KANSAS CITY — Interstate Bakeries Corp. sustained a loss of $3,751,364 in the four weeks ended May 5, which compared with a loss of $8,231,097 in the four weeks ended April 7, according to an 8-K filed June 19 with the Securities and Exchange Commission.
Sales in the four weeks ended May 5 were $234,861,168, up 2% from $229,189,101 in the previous four-week period. I.B.C. now has posted four consecutive months of increasing sales, the longest streak since the company filed for Chapter 11 bankruptcy protection in September 2004. Sales have risen 15% since the company’s January report, when the company recorded $204,135,145 in revenue.
Operating expenses finished at $114,560,430, virtually unchanged from $114,695,829 in the previous period. Ingredients, packaging and outside purchasing costs rose slightly to $58,365,570 from $56,889,304, while direct and indirect labor costs eased narrowly, falling to $41,557,799 from $41,935,970 in the previous period.
I.B.C. recorded charges of $771,229 during the most recent period from restructuring and reorganization. Charges for professional fees of approximately $2,413,355, KERP and restructuring bonus plans of $35,694 and "other" charges of $13,201, offset a gain on the sale of assets of $1,314,757, interest income of $340,264, and adjustments to lease rejection expense of $36,000.

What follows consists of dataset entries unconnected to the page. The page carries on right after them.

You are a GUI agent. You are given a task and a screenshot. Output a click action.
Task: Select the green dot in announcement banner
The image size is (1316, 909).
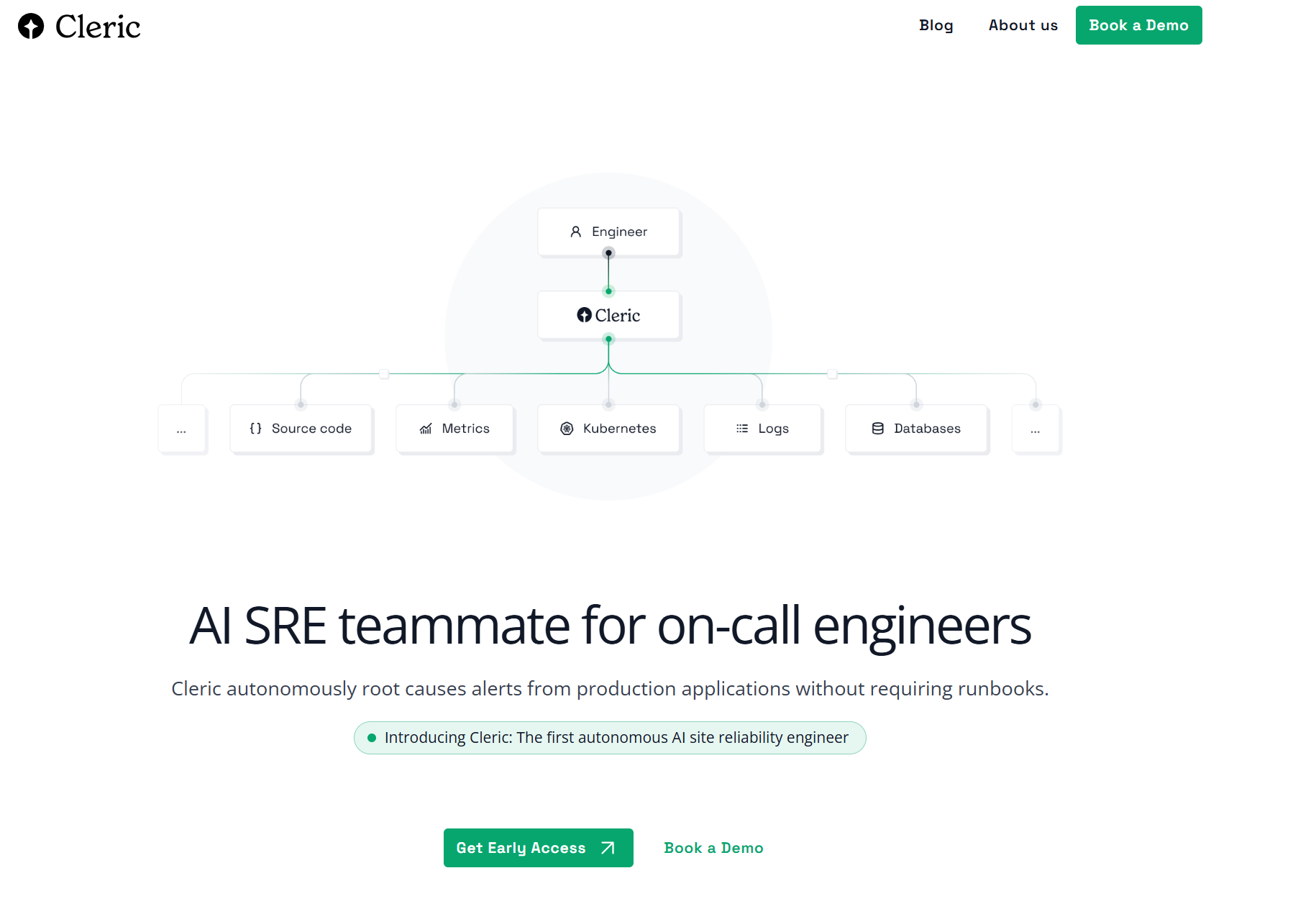(372, 738)
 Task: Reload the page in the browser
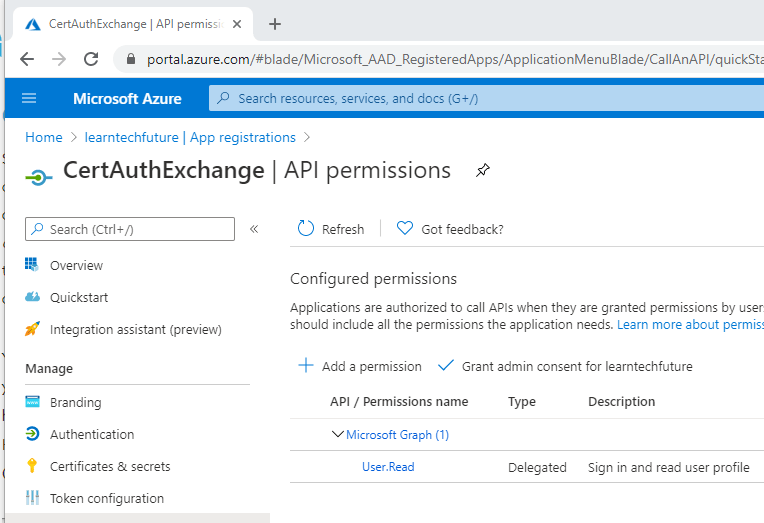click(91, 59)
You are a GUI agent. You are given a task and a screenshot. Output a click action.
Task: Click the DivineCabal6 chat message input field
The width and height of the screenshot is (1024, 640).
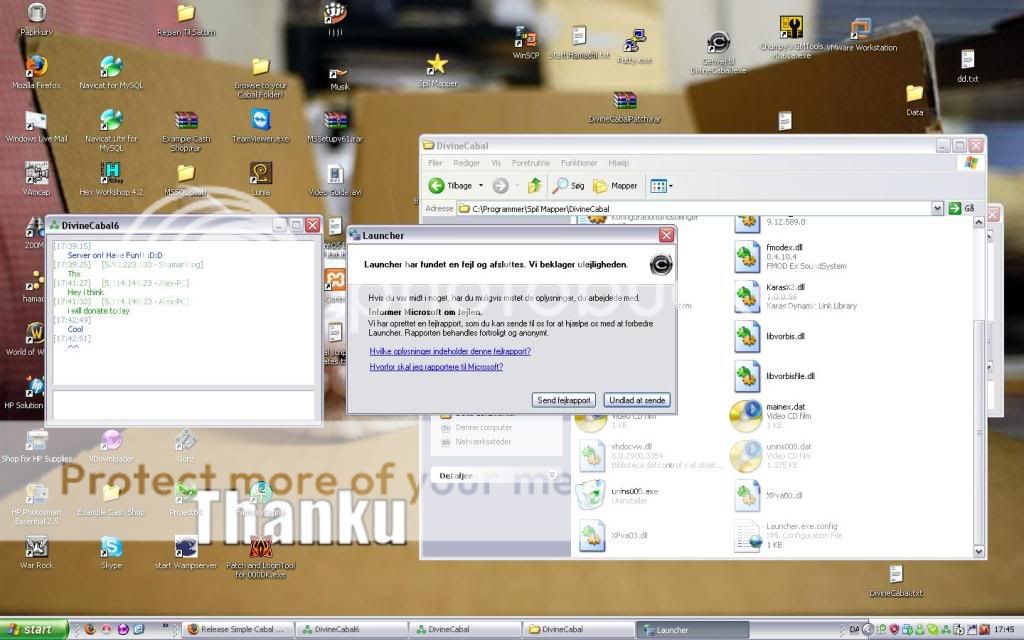[x=184, y=404]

I.B.C. posted earnings before interest, taxes, depreciation and amortization of $8,274,480, up sharply from $2,846,190 in the prior period.
In the S.E.C. filing, I.B.C. said capital expenditures for the four-week period ended May 5 totaled approximately $2.3 million, boosting year-to-date capital spending through May 5 to $27.3 million.
As of May 5, I.B.C. still had not borrowed under its $200 million debtor-in-possession credit facility. The company said it has $109.7 million of letters of credit outstanding. The amount of the credit facility available for borrowing was $90.3 million as of May 5.